I mean, does a campaign really provide answers to the questions you would ask if you alone were in charge of hiring Al Gore or George W. Bush for this position? Does what transpires in all these months before the election zero in on what you think is needed for the job?

I for one would ask some different questions–and de-emphasize some of the old standards. Consider, for example, two matters we seem to have deemed infinitely important. Have the candidates run a business? And, what was their military service?

Sunday’s New York Times asked the business question, couching it in typical fashion and quoting people on each side to show that their guy is the one with the requisite stuff. “Gore has never been a businessman,” said Lawrence Lindsay, economic adviser to Bush. “Bush knows what it is to try to run a company and how frustrating regulation can be.”

And, from the other corner, “George Bush failed in more businesses than he succeeded in,” said Greg Simon, Gore’s telecommunications adviser. “And Al Gore has probably spent more time with the leading businessmen than anyone I know.”

Running a company (or several); spending time with businessmen: These will tell you something about a man, sure. But are they more important than, say, understanding science?

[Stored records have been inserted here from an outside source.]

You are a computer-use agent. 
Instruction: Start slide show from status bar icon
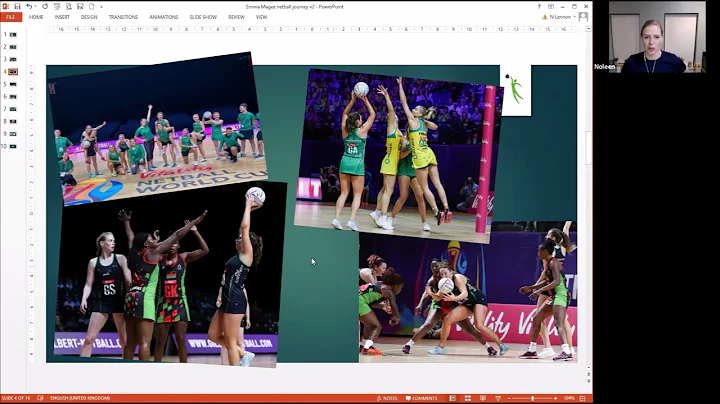point(498,398)
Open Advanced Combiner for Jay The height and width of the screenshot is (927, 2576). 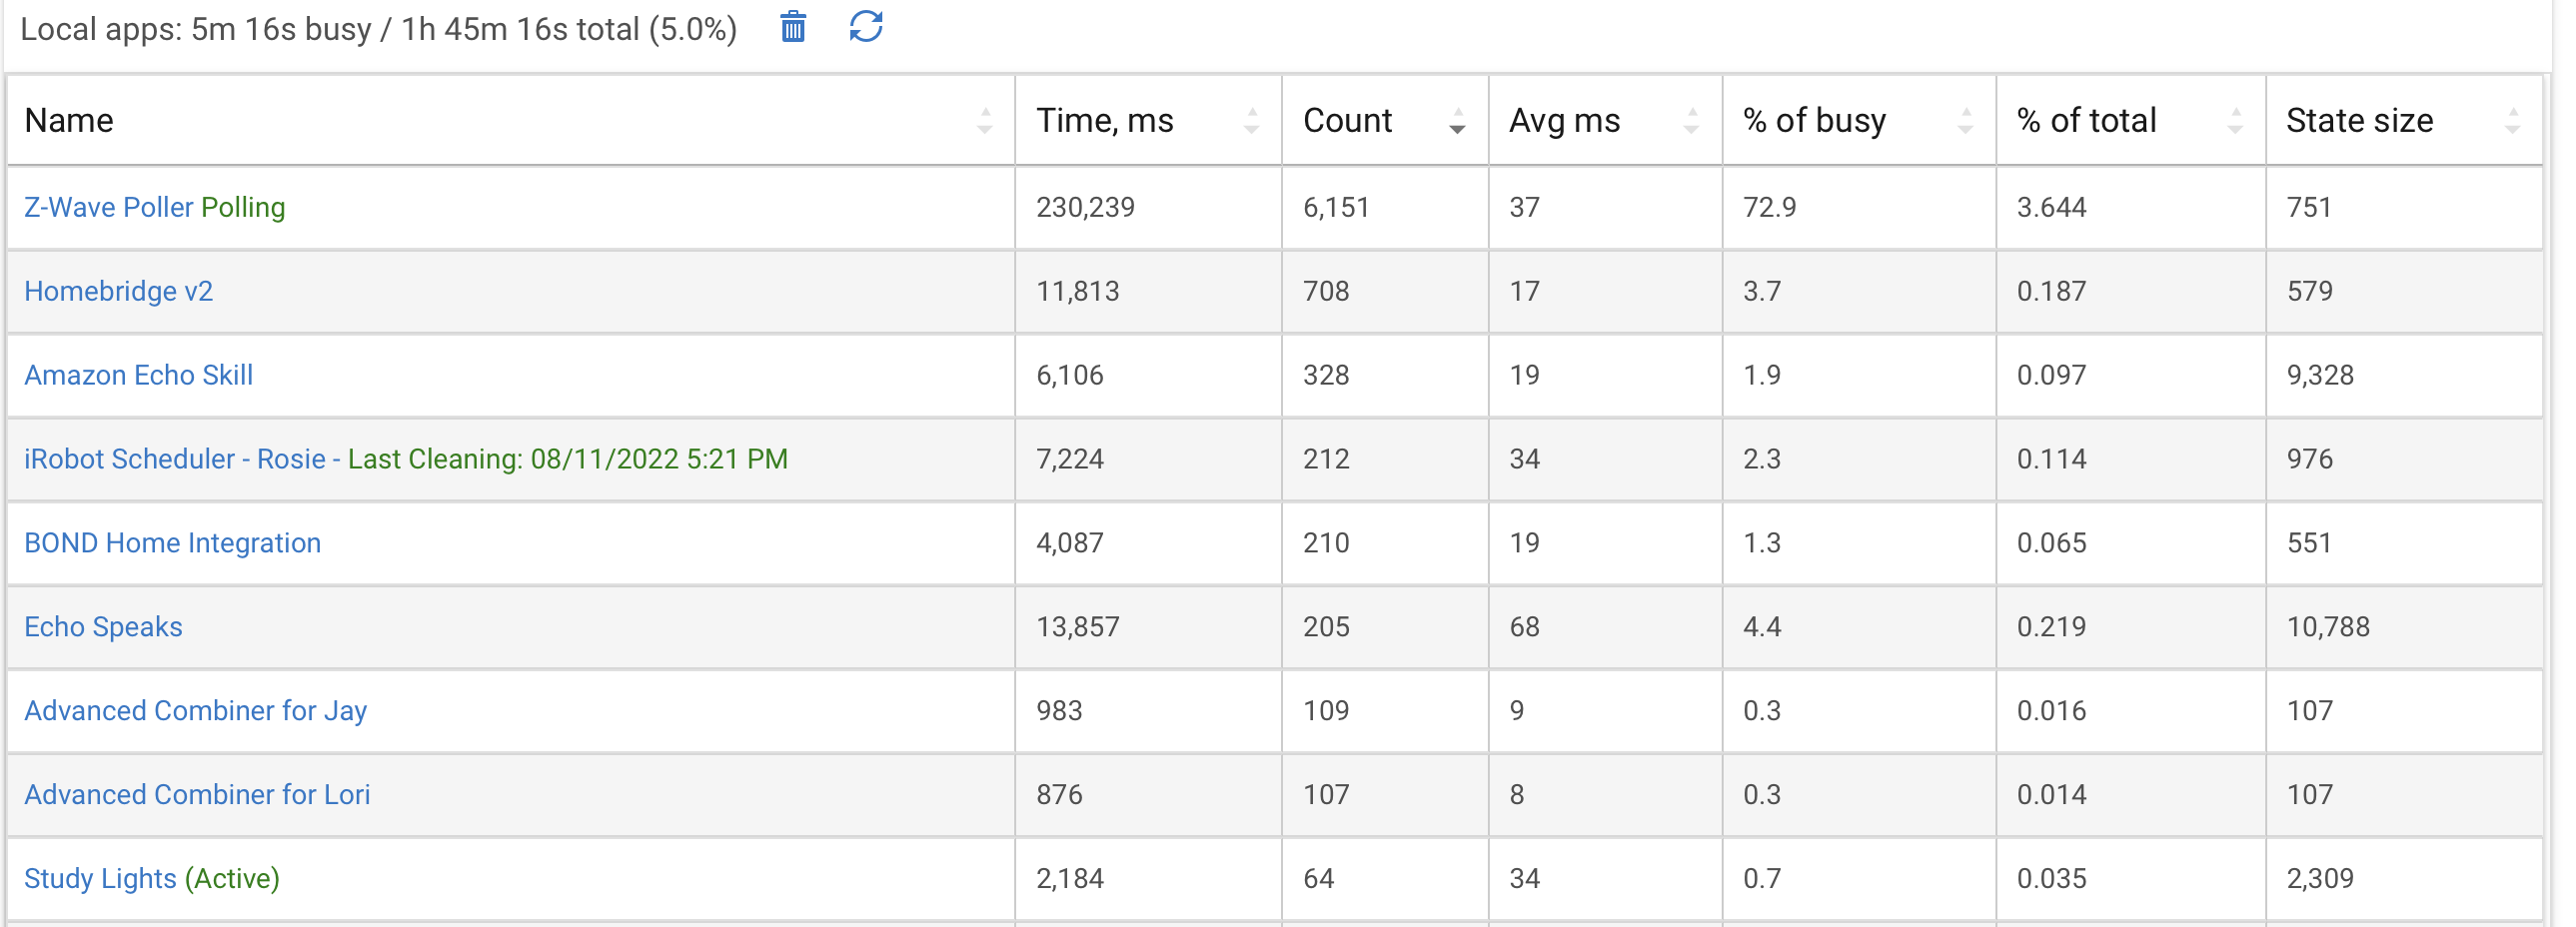(196, 711)
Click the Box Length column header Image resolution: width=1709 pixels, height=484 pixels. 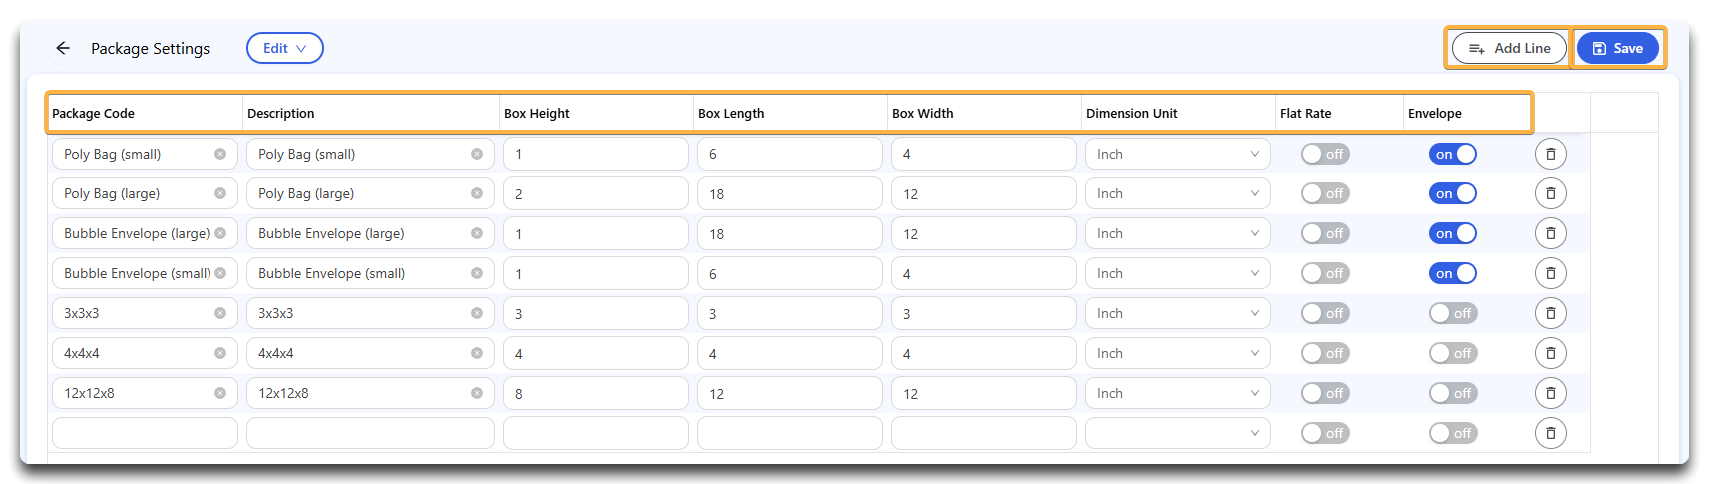[731, 113]
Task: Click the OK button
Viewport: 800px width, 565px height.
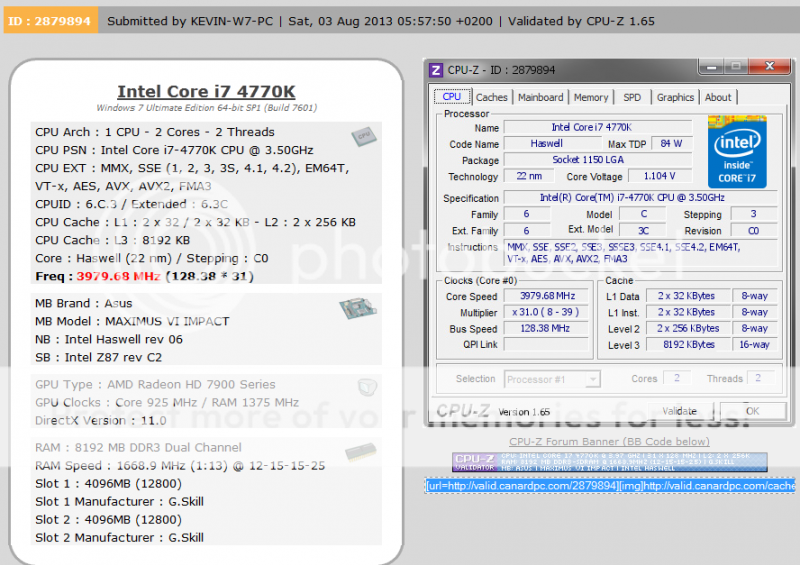Action: 752,411
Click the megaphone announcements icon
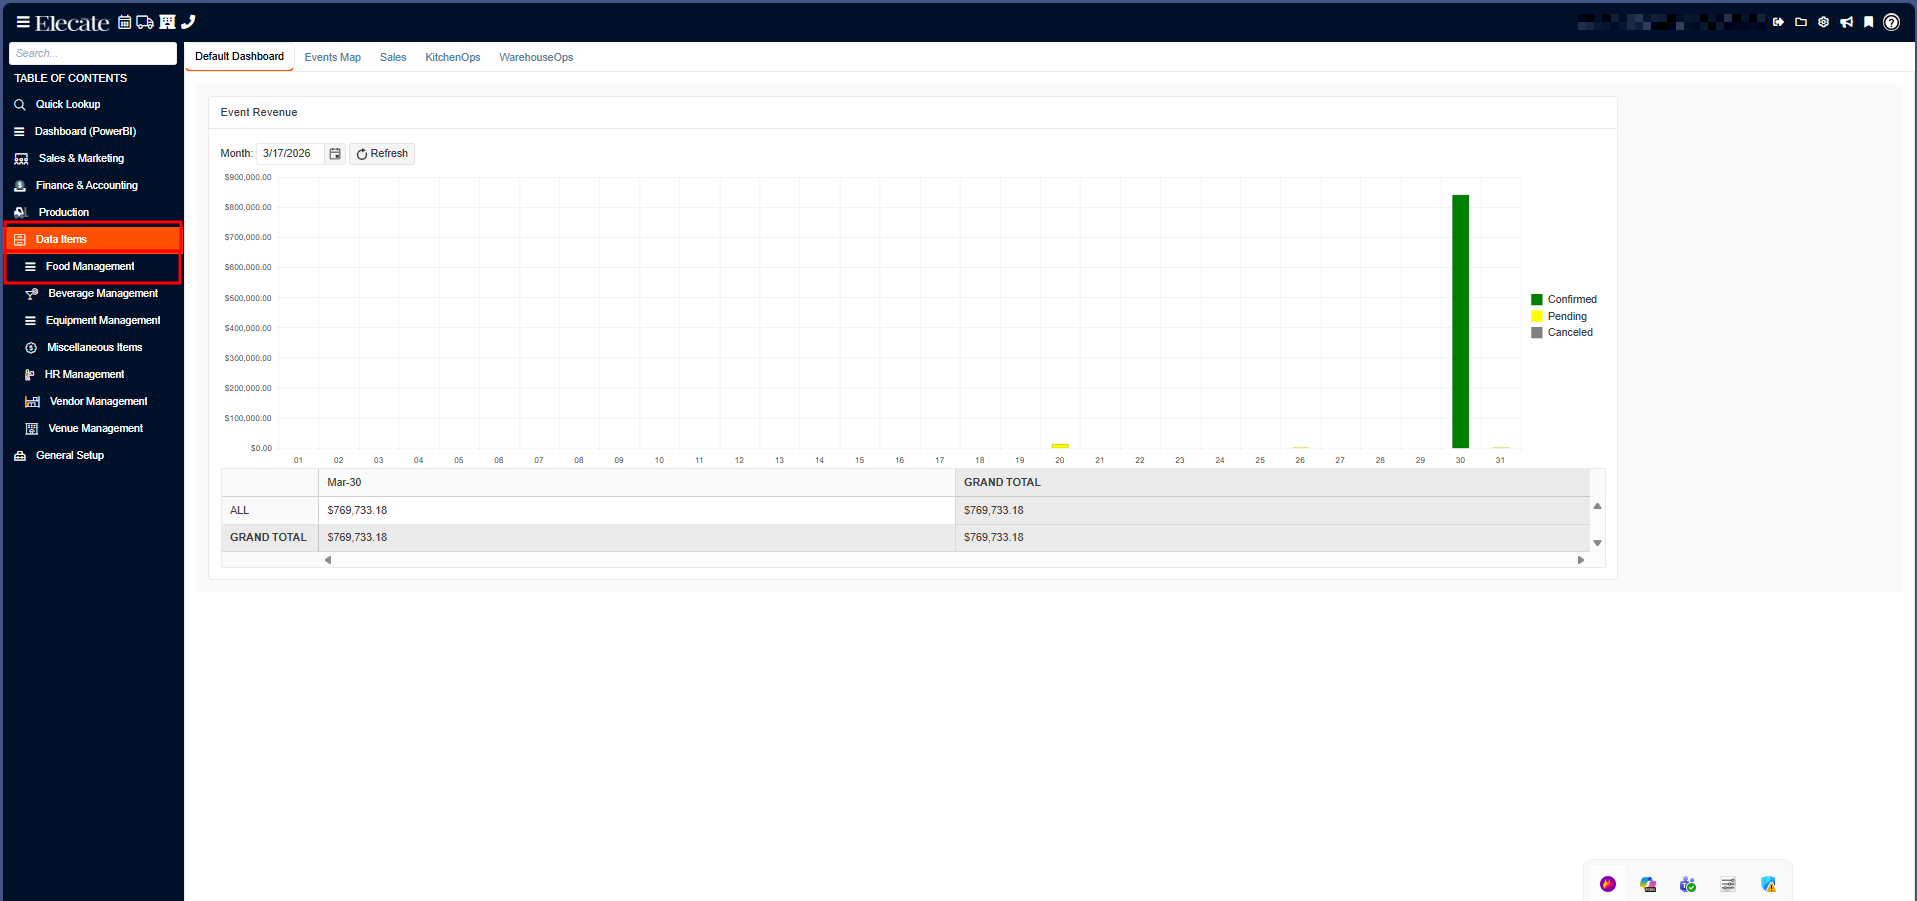This screenshot has height=901, width=1917. coord(1846,22)
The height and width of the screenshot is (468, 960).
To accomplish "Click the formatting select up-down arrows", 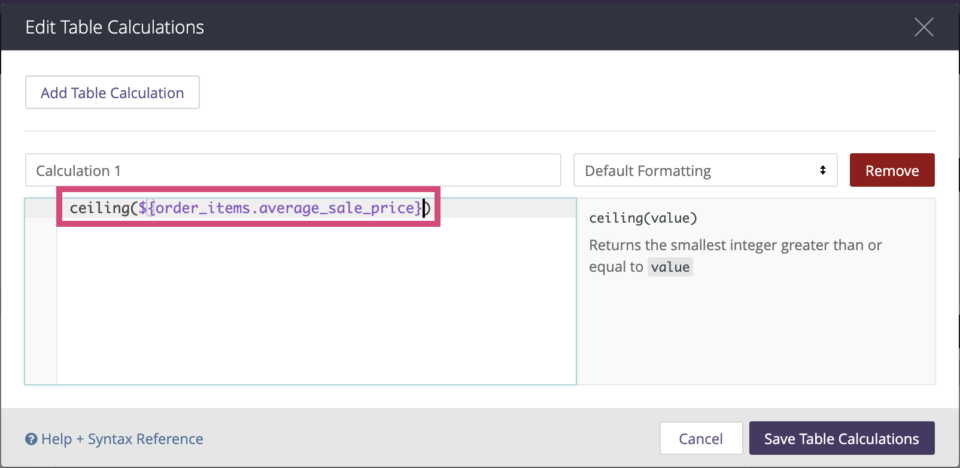I will tap(823, 170).
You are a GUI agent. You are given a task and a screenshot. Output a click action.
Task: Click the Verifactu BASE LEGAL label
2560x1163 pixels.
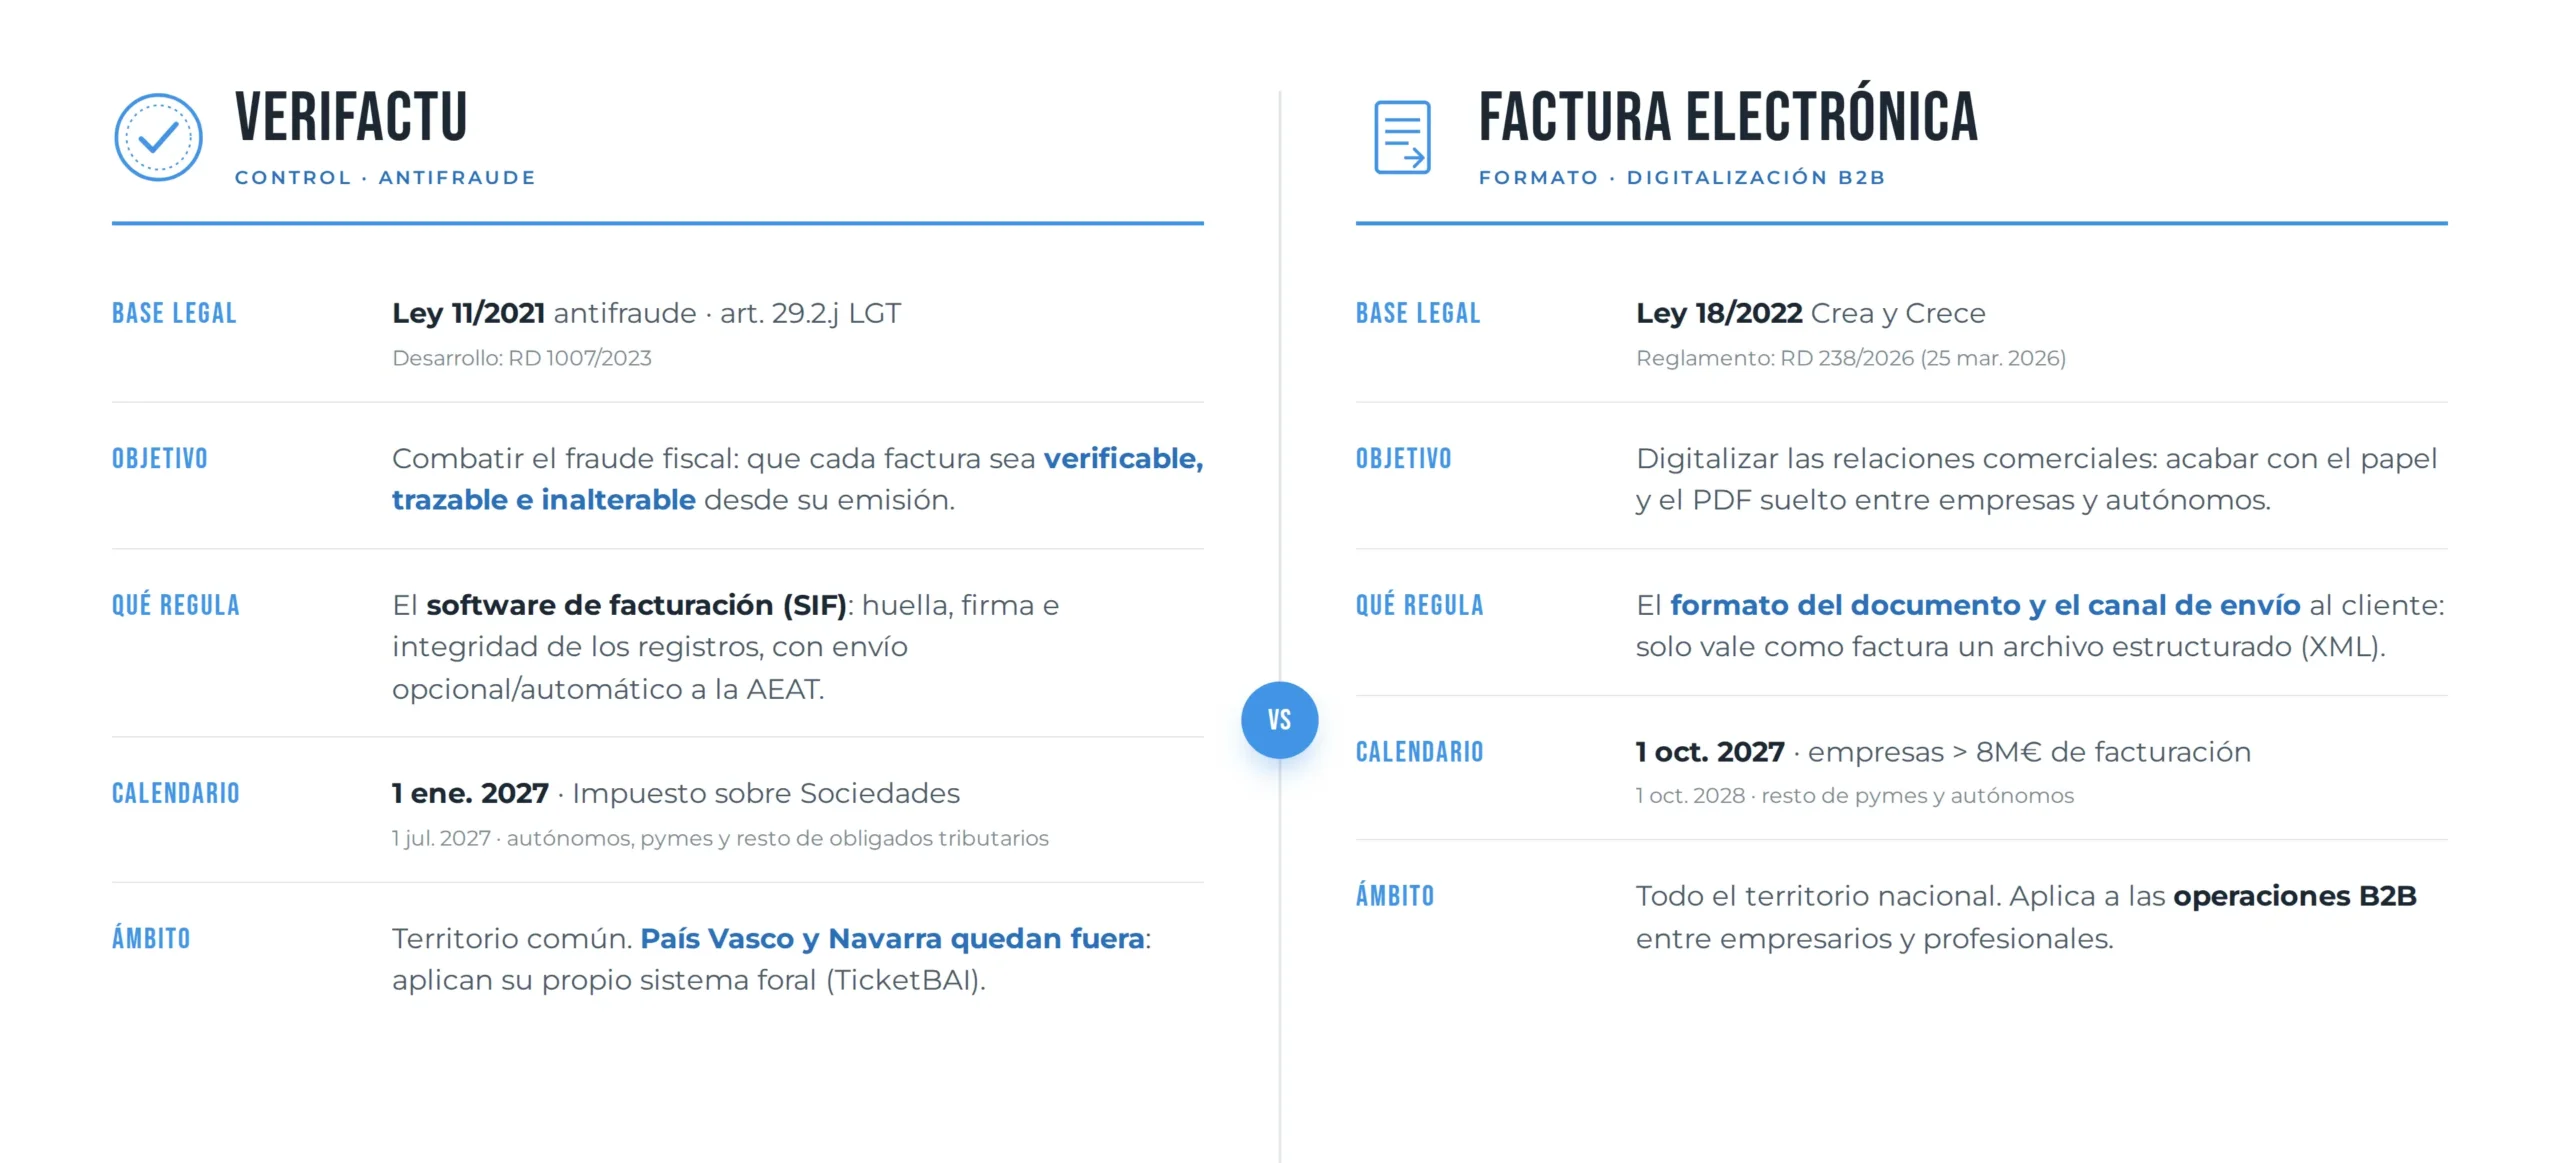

Presidents today are constantly drawn into health-care issues, medical ethics, scientific research, HMOs, prescription drugs, Medicare. RU-486 and the morning-after pill. The effects of smoking. Genetically modified food. Global warming. Why should business experience be so important while scientific understanding is not?

Or, how about education? On any given day, it’s the first subject out of these candidates’ mouths. Yet we don’t worry about whether they’ve ever taught (reading picture books in countless classrooms doesn’t count), or how much time they’ve spent with principals. A good educator must be at once knowledgeable and effective at conveying that knowledge. Presidents must communicate with the press, Congress, the people and other world leaders. Why should business experience count more than good teaching skills?

Maybe business ranks up there at the top because we want to be confident a candidate can run something. OK. How about a household–particularly one that can’t take a high income for granted? Have these guys balanced the family books? Have they ever had to figure out what not to pay for this month in order to finance that unexpected roof repair? I know we’re not going to require experience at homelessness, but real-world budget-balancing would be nice.

The other perennial question concerns military experience. It’s appropriate that we weigh Gore’s volunteering for service (as a correspondent) in Vietnam versus Bush’s fighter-pilot days in the Texas Air National Guard. But the armed forces aren’t the only important preparation for world leadership–or even for protecting U.S. security.

What about how much time a candidate has spent overseas? Or how thoroughly they’ve followed foreign affairs over the years? Why would we think it’s a good idea to hire as our leader–the most influential political figure in the world–someone about whose level of interest or depth of knowledge in foreign affairs we know little?

For that matter, why is military service more important than some evidence that a man knows how to negotiate? To resolve disputes? To sit down at a table and be persuasive in complex and difficult situations?

Beyond being a businessman and a soldier, there’s so much else that matters. Like taking care of children. What role did these men play in their own kids’ young childhood? How many parent-teacher conferences did they go to? Or how about their communities? Have they been volunteers? Supported local charities? The arts?

Our great presidents have been men of broad interests, men who were grounded in family and community, knowledgeable men who knew what they believed in and conveyed it effectively. At this point, we seem to have one job applicant who knows a whole lot but lacks the human skills to get it across and another who knows a lot less but is considerably more appealing.

As the folks doing the hiring, we don’t at this stage have the luxury to toss these two back in the pool and ask for additional applicants. We’re faced with the necessity of finding out whatever else we can, weighing the pluses and minuses, and then choosing the better qualified.